Histoire de planter le décor, l’icône de la communauté des gens du voyage avoue, en préambule, avoir le feu en lui et être mû par la rage. « Déjà parce qu’il y a l’âge, explique-t-il. Je n’ai plus beaucoup de temps devant moi. Je suis donc forcément devenu plus méchant. J’ai envie de prouver à tout le monde que je peux le faire et viser plus haut. » Avant de raccrocher les gants et de vivre pleinement : « J’ai 31 ans et je n’aspire pas à boxer jusqu’à 35 ans même si je gagne ce championnat d’Europe et que je deviens, par la suite, champion du monde, prévient l’Essonnien. On sacrifie tout pour la boxe. Or, j’ai envie de vivre avec mes enfants et de les entraîner. » Les chiens ne font pas chats…

« Je suis bien, serein et vraiment confiant »

Pas besoin d’être devin pour esquisser le plan de bataille : y aller en force avec… intelligence. « L’Italien, je vais le boxer et voir, dans le premier round, comment il encaisse mes coups, détaille le Francilien. Si je m’aperçois que je lui fais mal, je le finirai tout de suite ; si je vois qu’il les prend bien, je serai prêt pour douze rounds, pour l’avoir à l’usure même si, dans ce cas, il ne pourra pas encaisser pendant plus de huit reprises. J’ai envie de l’éteindre. Je ne le vois pas finir. » Soit mais en procédant en bon ordre. De son propre aveu, l’intéressé a, au demeurant, conscience qu’il lui faudra réfréner ses ardeurs. « Le plus dur sera de boxer quelque peu contre nature et de gérer », sourit-il. L’idée est également d’utiliser le bras avant pour tâter le terrain, en clair, de soigner les approches et d’en découdre à distance en évitant les corps à corps. Surtout que le Transalpin est réputé pour être doté d’une bonne dose de vice pugilistique et d’un style qui prend quelques libertés fragrante avec l’académisme. Ce qui n’effraie nullement Ladoune, pour les intimes : « J’ai boxé plein d’étrangers, lesquels sont là pour pourrir les débats, rappelle-t-il. Ils s’accrochent et ne veulent pas tomber. »
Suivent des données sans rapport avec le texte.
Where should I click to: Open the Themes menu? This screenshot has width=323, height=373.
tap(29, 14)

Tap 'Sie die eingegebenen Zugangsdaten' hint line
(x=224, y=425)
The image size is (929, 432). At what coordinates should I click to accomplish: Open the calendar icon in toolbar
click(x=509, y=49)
Reste que depuis l’annulation de la première confrontation entre les deux hommes, en mars dernier, pour cause de rage de dent de l’Azzuri, le Tricolore a mis tous les atouts de son côté sous la houlette de son entraîneur, Joseph Germain : « J’ai pris une quinzaine de jours de repos et dès que l’on m’a communiqué la date officielle du combat, je me suis remis au travail raconte-t-il. Cela m’a permis d’être plus fort physiquement. J’ai continué à bosser les mêmes choses sur lesquelles nous avions déjà mis l’accent. En l’occurrence, les moyens de défense et éviter les coups de tête de l’Italien. Joseph m’a appris à me canaliser et à moins aller à la guerre. Je suis bien, serein et vraiment confiant. Je n’ai plus d’appréhension en ce qui concerne mes anciennes blessures à l’épaule. »
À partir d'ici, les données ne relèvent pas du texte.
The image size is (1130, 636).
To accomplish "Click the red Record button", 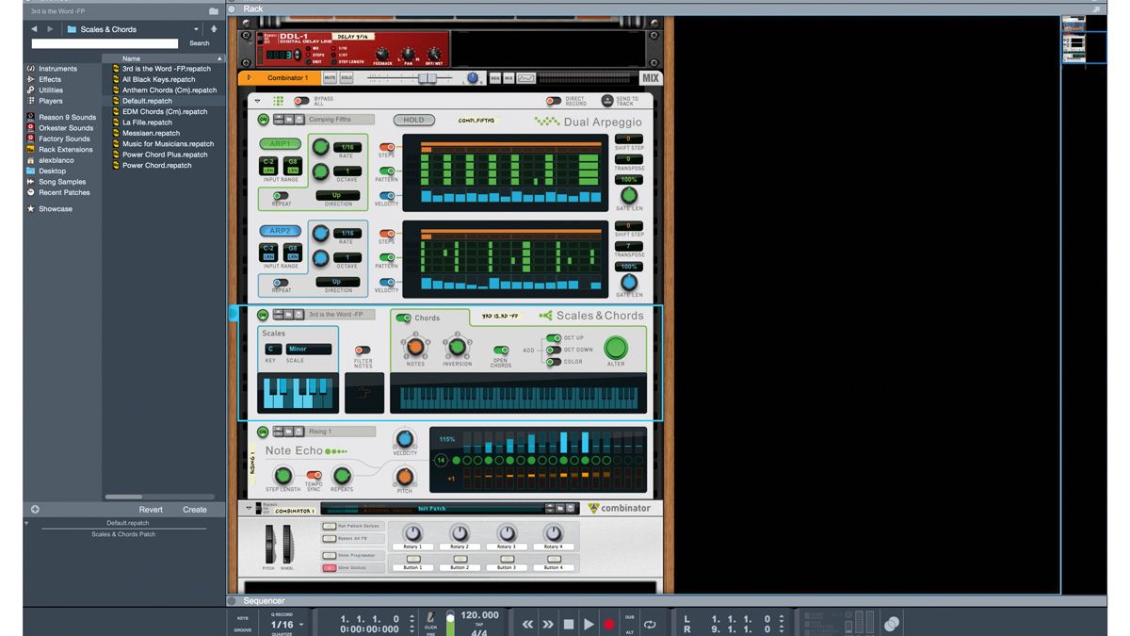I will click(609, 624).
« L’émotion ça ne peut me rendre que plus fort »

L’ennemi invisible serait-il, finalement, l’émotion, celle susceptible de submerger le Massicois à l’heure d’enjamber les cordes du ring, ne serait-ce qu’en pensant à ce paternel auquel il voue un amour fou  ? « Non, pas du tout, ça ne peut me rendre que plus fort, assure-t-il. Cela va me galvaniser et non me faire perdre mes moyens même s’il faudra que je fasse attention à ne pas démarrer pied au plancher. »

L’homme sait aussi qu’il joue son ultime carte, qu’en cas d’échec, il tirera sa révérence. « C’est ma dernière chance, c’est un quitte ou double assène-t-il. Néanmoins, je ne pense pas du tout à arrêter car, comme à chaque fois que j’affronte un adversaire, je ne songe pas à la défaite. Si elle doit arriver, j’en tirerai les conséquences mais je ne l’envisage pas. » Il n’est pas le seul.